English | 简体中文
Paddle Serving aims to help deep learning developers easily deploy online prediction services, support one-click deployment of industrial-grade service capabilities, high concurrency between client and server Efficient communication and support for developing clients in multiple programming languages.
This section takes the HTTP prediction service deployment as an example to introduce how to use PaddleServing to deploy the model service in PaddleVideo. Currently, only Linux platform deployment is supported, and Windows platform is not currently supported.
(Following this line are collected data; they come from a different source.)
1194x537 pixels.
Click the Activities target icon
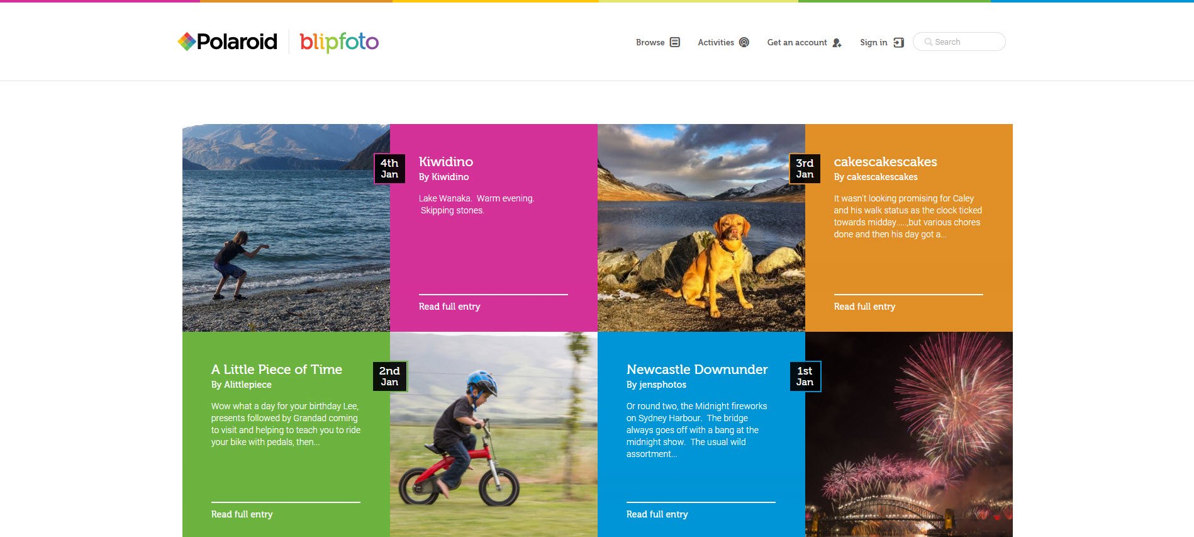tap(744, 42)
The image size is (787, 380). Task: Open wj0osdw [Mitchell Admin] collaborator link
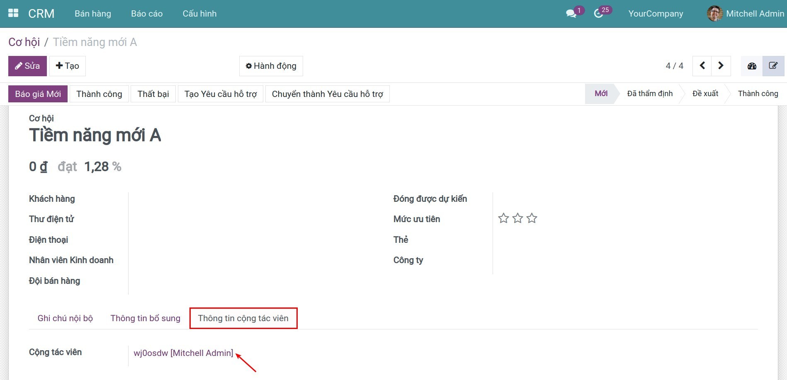(183, 353)
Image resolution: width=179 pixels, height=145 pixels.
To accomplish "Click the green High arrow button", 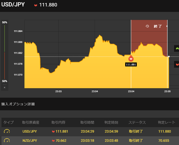I will point(177,48).
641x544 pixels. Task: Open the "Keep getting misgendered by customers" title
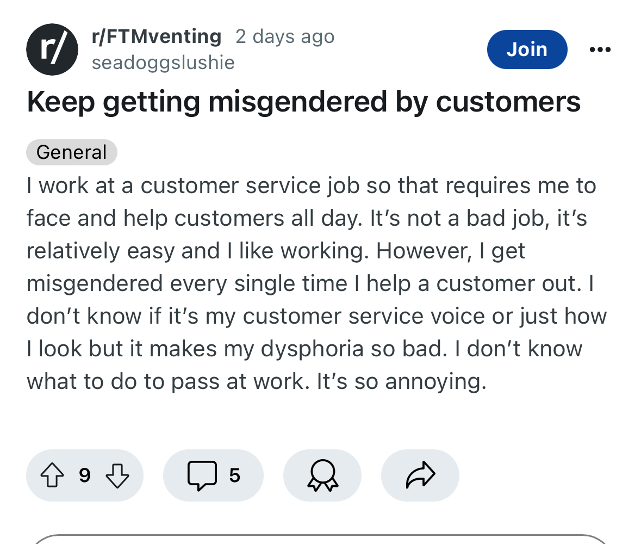tap(303, 101)
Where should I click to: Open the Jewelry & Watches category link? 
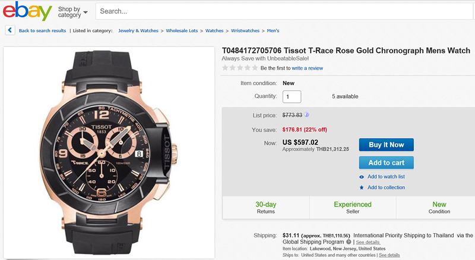point(140,30)
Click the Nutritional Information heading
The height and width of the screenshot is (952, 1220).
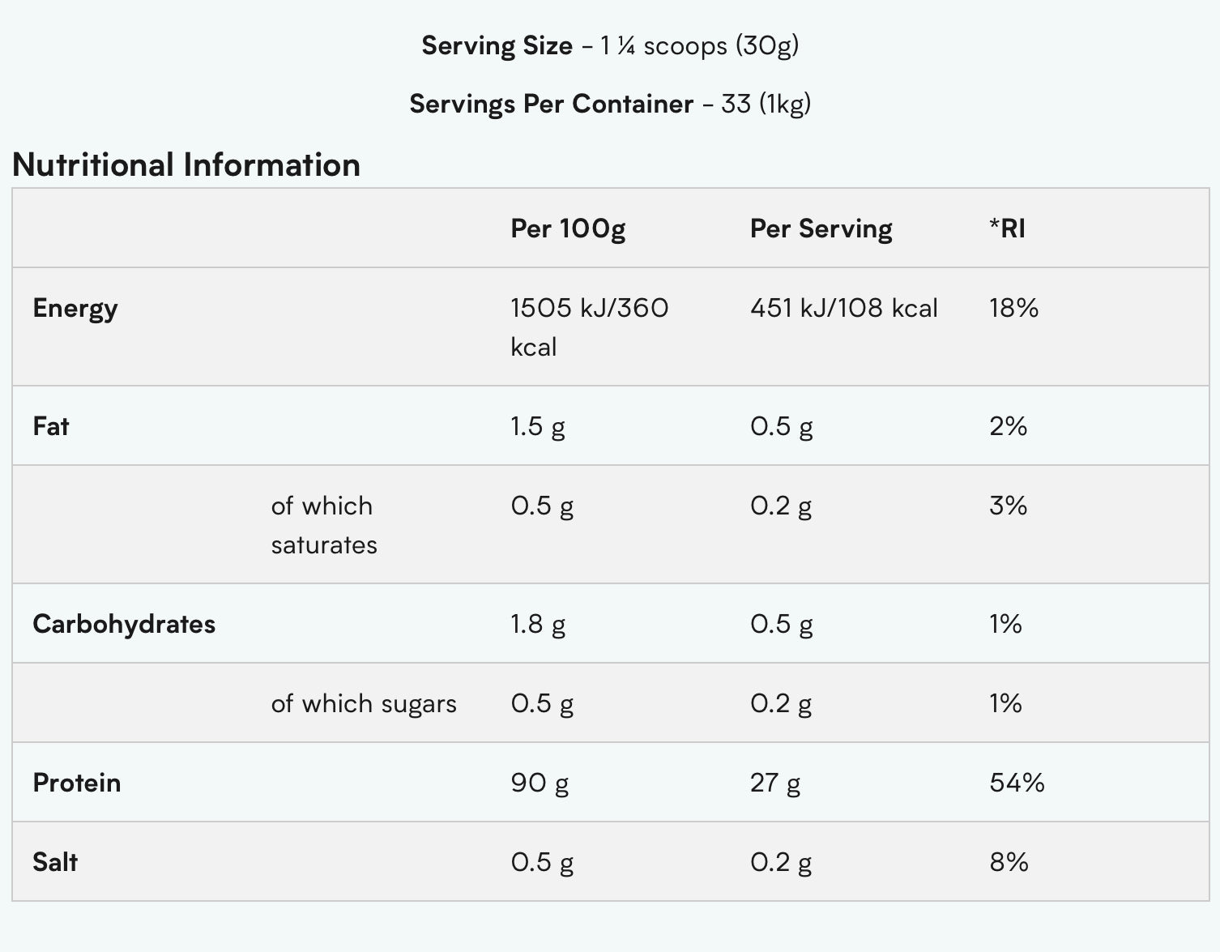[x=186, y=164]
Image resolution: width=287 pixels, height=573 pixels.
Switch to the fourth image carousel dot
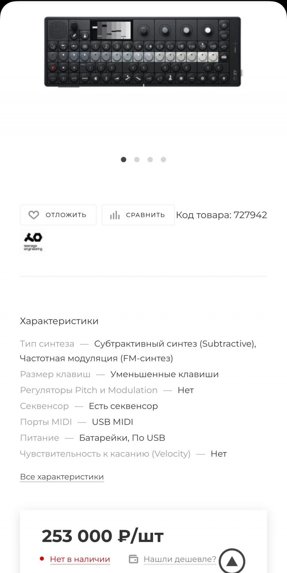[x=163, y=160]
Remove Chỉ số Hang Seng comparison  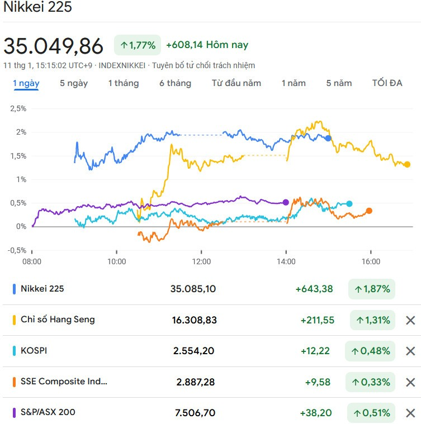[x=410, y=320]
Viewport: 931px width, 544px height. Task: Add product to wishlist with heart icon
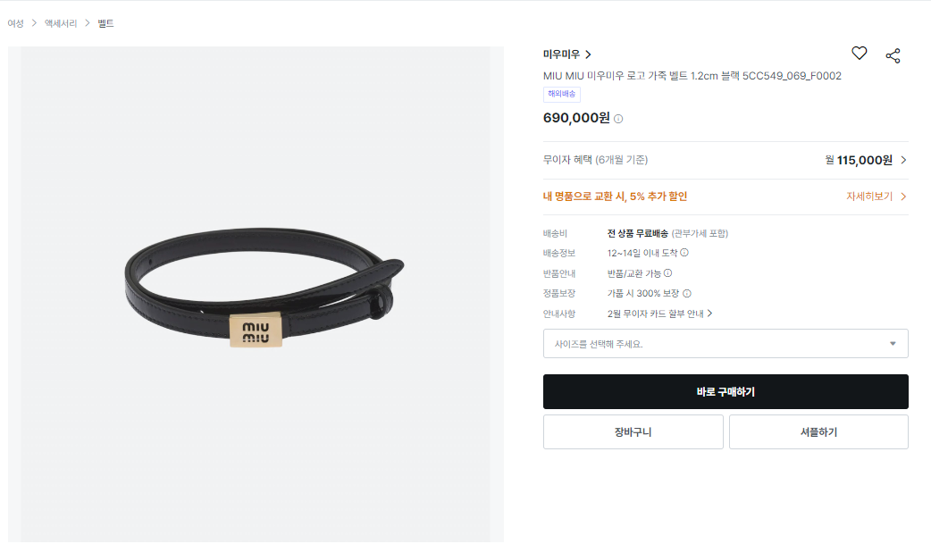click(859, 54)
The Serving official website recommends using docker to install and deploy the Serving environment. First, you need to pull the docker environment and create a Serving-based docker.
# start GPU docker
docker pull paddlepaddle/serving:0.7.0-cuda10.2-cudnn7-devel
nvidia-docker run -p 9292:9292 --name test -dit paddlepaddle/serving:0.7.0-cuda10.2-cudnn7-devel bash
nvidia-docker exec -it test bash
# start CPU docker
docker pull paddlepaddle/serving:0.7.0-devel
docker run -p 9292:9292 --name test -dit paddlepaddle/serving:0.7.0-devel bash
docker exec -it test bash
After entering docker, you need to install Serving-related python packages.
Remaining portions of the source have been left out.